Whole genome sequencing data from 21 CKCS and 501 control dogs of other breeds were used to investigate our regions of LD surrounding our peak SNPs on CFA 2, 38, 13, and 26. Of the 21 CKCS, 4 showed clinical signs with SM, 3 were normal, 2 showed no clinical signs with SM, and 12 had unknown phenotypes and were a part of a database that is shared with NCSU and the University of Minnesota. The 501 control breed dogs were also a part of the multi-institution database of WGS data that included dogs from breeds with specific cardiac or neurologic conditions distinct from CMSM. The breakdown of breeds is provided as supplementary data (Supplemental data 2). There were 148,558 variants (biallelic and multiallelic) for all 4 regions impacting a total of 19 genes. Detailed information on variants for each region of LD surrounding the lead SNPs are shown in Table 6. We were particularly interested in variants that were segregated with phenotype. Thus, we filtered the variants such that all 4 CKCS with clinical signs were homozygous for the variant and at least 80% of the 5 clinically normal CKCS had no variant. After filtering the data, 66 variants remained. All of the variants are located on CFA 26 and impact the ZWINT gene. Of these variants, 61 are predicted to have modifying effects on gene function, 3 are predicted to have low impacts on gene function, and the remaining 2 are expected to have moderate effects on gene function. Detailed information on the variants predicted to have moderate effects on ZWINT function are displayed in Table 7. These 2 variants are situated at bp 32,434,594 and 32,434,684. One clinically normal CKCS (20%) was homozygous for both variants while the remainder of the clinically normal CKCS(80%) were wild type homozygous. Linkage disequilibrium between these two variants are the lead SNP (AX-167722786) is 0.7 (32434594) and 0.72 (32434684).

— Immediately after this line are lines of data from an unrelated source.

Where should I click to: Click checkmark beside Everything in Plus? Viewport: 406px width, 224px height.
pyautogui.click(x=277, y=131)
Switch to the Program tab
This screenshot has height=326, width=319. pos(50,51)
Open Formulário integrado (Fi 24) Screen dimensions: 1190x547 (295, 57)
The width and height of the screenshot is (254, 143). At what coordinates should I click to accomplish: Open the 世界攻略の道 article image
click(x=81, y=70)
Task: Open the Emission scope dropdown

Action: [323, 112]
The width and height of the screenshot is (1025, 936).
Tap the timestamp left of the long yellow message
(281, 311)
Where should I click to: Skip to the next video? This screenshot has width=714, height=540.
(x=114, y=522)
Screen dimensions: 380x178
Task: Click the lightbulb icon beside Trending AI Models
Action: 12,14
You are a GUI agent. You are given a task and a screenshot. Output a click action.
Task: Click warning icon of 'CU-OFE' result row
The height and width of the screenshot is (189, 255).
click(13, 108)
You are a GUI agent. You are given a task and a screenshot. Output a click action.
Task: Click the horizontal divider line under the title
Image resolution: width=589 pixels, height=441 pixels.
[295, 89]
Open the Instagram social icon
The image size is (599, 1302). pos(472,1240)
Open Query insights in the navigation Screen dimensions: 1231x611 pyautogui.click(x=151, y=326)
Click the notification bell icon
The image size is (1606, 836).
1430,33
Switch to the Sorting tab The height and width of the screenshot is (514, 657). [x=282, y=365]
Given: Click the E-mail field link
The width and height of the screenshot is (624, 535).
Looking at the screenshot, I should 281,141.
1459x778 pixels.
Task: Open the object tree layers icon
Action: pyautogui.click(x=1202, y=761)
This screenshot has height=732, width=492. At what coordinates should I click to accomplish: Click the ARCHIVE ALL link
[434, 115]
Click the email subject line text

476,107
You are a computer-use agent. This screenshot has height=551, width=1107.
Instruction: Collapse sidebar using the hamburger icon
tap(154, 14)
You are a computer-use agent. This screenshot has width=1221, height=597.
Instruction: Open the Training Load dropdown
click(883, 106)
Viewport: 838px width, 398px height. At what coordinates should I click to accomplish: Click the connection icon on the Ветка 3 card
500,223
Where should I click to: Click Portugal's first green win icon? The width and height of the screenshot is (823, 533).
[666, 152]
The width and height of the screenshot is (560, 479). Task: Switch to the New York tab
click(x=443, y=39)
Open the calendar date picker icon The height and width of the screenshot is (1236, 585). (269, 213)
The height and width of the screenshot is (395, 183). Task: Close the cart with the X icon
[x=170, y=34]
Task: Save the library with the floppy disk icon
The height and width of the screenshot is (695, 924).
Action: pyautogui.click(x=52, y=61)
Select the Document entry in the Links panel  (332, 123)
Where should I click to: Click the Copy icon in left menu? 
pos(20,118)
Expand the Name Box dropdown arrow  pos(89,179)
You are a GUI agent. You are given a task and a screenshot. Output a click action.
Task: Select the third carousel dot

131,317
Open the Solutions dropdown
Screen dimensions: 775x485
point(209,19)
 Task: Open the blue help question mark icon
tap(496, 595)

Table 6 Summary of variants identified in specified regions of LD
Table 7 A summary of the 2 variants predicted to have a moderate impact on ZWINT gene function. The number and percentage of dogs that were homozygous wildtype, homozygous for the variant, and heterozygous are shown, differentiated by clinical status

Structural variant detection and validation

We used the WGS data from eight CKCS dogs, each with distinct phenotypes: three normal, two with clinically silent SM, and three showing clinical signs with SM to explore the potential influence of structural variants (SV) on these phenotypes. One specific SV was a 2.5 kb tandem duplication located downstream of the ZWINT gene, situated within the linkage disequilibrium (LD) boundaries of AX-167,722,786 (chr26:32817412). This predicted SV was notably associated with the clinically affected phenotype. Specifically, the duplication was predicted absent in the three dogs showing clinical signs, and present in all dogs lacking clinical signs, while no other SVs showed a relationship with CM or pain and scratch. To validate our results, we performed DNA extraction from a sample of five CKCS dogs, consisting of three normal and two affected by SM, including one normal and one clinically affected dog from the original WGS dataset. Utilizing long-range PCR, we isolated and sequenced the annotated region along with an additional 1 kb of flanking sequence. This resulting fragment spanned chr26:32,509,985 − 32,514,838. However, the duplication identified by LUMPY was absent in the long-range sequences.

Discussion

Given the high prevalence and complex inheritance of CMSM in CKCS, simply eliminating dogs that produce CMSM from breeding programs will not necessarily eradicate the disease. Further, mass elimination of dogs from the breeding pool may increase the risk of other genetic disorders. In fact, selective breeding for specific coat colors in CKCS is believed to have contributed to the development of abnormal skull morphology [16]. Thus, the primary goal of this study was to identify genetic markers associated with the presence of SM and with clinical signs in CKCS. In particular, we were interested in loci associated with the clinical phenotype rather than morphological features due to the reports of discrepancies between MRI findings of SM and the presence of clinical signs in dogs with CMSM [2, 5, 8, 25,26,27]. The perplexing nature of CMSM with regards to inconsistencies in structural changes versus clinical phenotype led to our hypothesis that there may be a genetic underlying cause that predisposes some CKCS to develop clinical signs while others remain clinically normal.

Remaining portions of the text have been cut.